## TEXT PROVIDED

==============================

They say there is no conflict you cannot bridge. This is wrong. Here you have three parties. Israel, the Palestinian Authority and Hamas. It's one too many. [U.S. special envoy] George Mitchell has to understand that Hamas is not a part of the solution, Hamas is a part of the problem. What are we going to talk to Hamas about, three states for two people? So he should first announce that the American position is that Hamas is the problem and not the solution. He has to say that the U.S. will support Israel in every reaction, because we have to react to every cease-fire violation. He has to put as much pressure as possible on Egypt to fulfill its part in isolating Gaza.

Hamas is like Hezbollah, it is not in the game of two states for two people. It is against the existing Jewish entity in the Middle East. At the same time, Iran helps Hamas, and Hamas gives them another outpost in the vicinity of Israel. A second one. One was built by Hezbollah in the northern part of the country.

Now the name of the game is to provide security to the Israelis. I would be much more satisfied if my government understood that this last war should have been to dismantle the Hamas regime in Gaza -- to win this war not on points but in a knockout. They didn't complete the closure of Gaza.

I think the best gift Israel could have given to [President] Obama, to us, to the Palestinians, to the Egyptians and even to George Mitchell was a Gaza Strip that is not controlled by Hamas.

==============================

## DATASET SECTION
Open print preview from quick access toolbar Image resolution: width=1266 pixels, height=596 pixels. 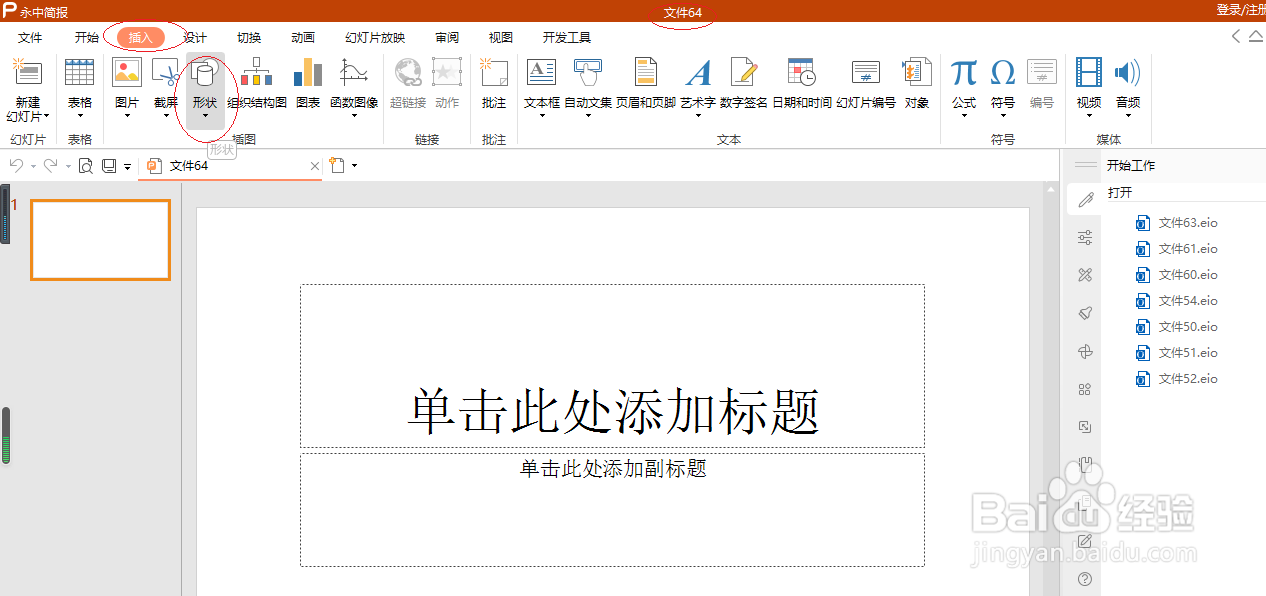click(85, 165)
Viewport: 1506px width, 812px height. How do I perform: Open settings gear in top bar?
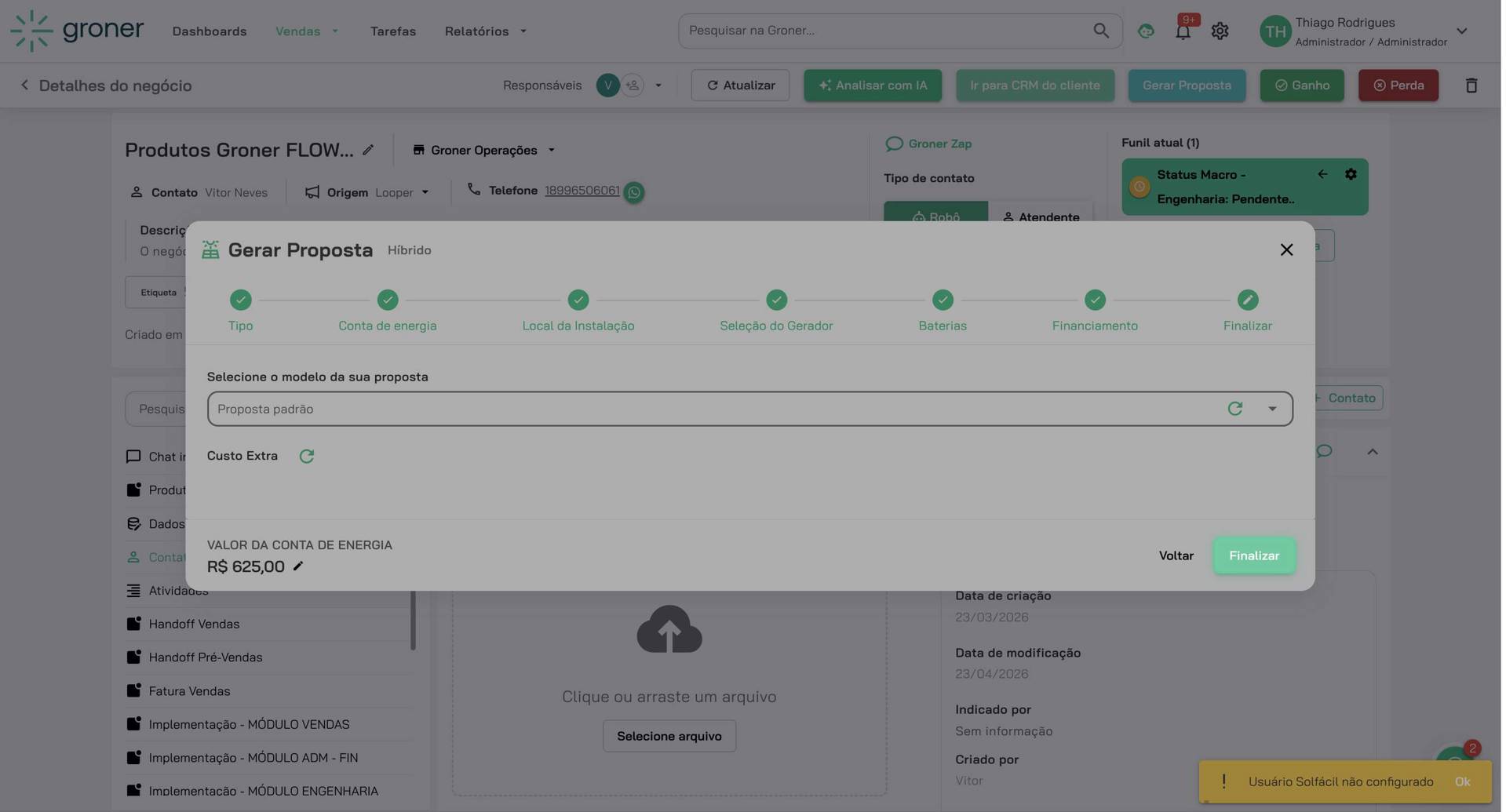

==============================

## EXERCISE GOAL
Could you continue the commentary on Hamas and the Gaza Strip, picking up after its final sentence?

## ANSWER TO THE EXERCISE
We say we trade land for peace, but really, we compromise and get more terrorism. This is the wrong policy. Nobody believes today we will give land for peace.

We need security. Then we need a partner who is ready to go to a historic compromise, someone who is strong enough to deliver. I don't object to a two-state solution, but at the end of the day it's about terrorism and security.


Efraim Halevy
Former Israeli Mossad chief and head of the Shasha Center for Strategic Studies at Hebrew University in Jerusalem.

The United Nations, the European Union, Russia and the United States laid down three conditions for negotiations with Hamas. Two of these are not only valid, they are essential. First, that Hamas accept all previous agreements the Palestinian Authority entered into with the international community. Second, that it refrain from all acts of hostility.

But the third condition, that Hamas recognize Israel's right to exist, is an ideological one. This is something we have never demanded of anyone else in the past. We didn't demand it of Egypt. We signed peace agreements with Egypt even as it continued to press for the annihilation of Israel until after the Yom Kippur War.

We should engage Hamas -- not directly but through a national unity government, and propel them into a position where they will see the necessity of doing business with us. Hamas is not a religious movement. It's not like in Iran, where you have a religious leadership. Hamas is a temporal secular movement of people who do have deep religious beliefs, but their decisions are reached by political bodies. This is very important. Hamas leaders have been proved to be pragmatists when it's been in their interest.

Destroying Hamas is not a question of going in for a week or two weeks and having a shootout. To accomplish such a mission, you have to take over territory for a sustained period of time. You have to shoulder responsibility for all the people in that territory. If we're going to do it, we would have 1.5 million people suddenly under our jurisdiction. Secondly, if we want to go in and destroy Hamas, I don't know what it will take, but I would remind you that when [former Syrian President] Hafez Assad decided to destroy the Muslim Brotherhood in Syria in the 1980s, the number of fatalities was around 20,000.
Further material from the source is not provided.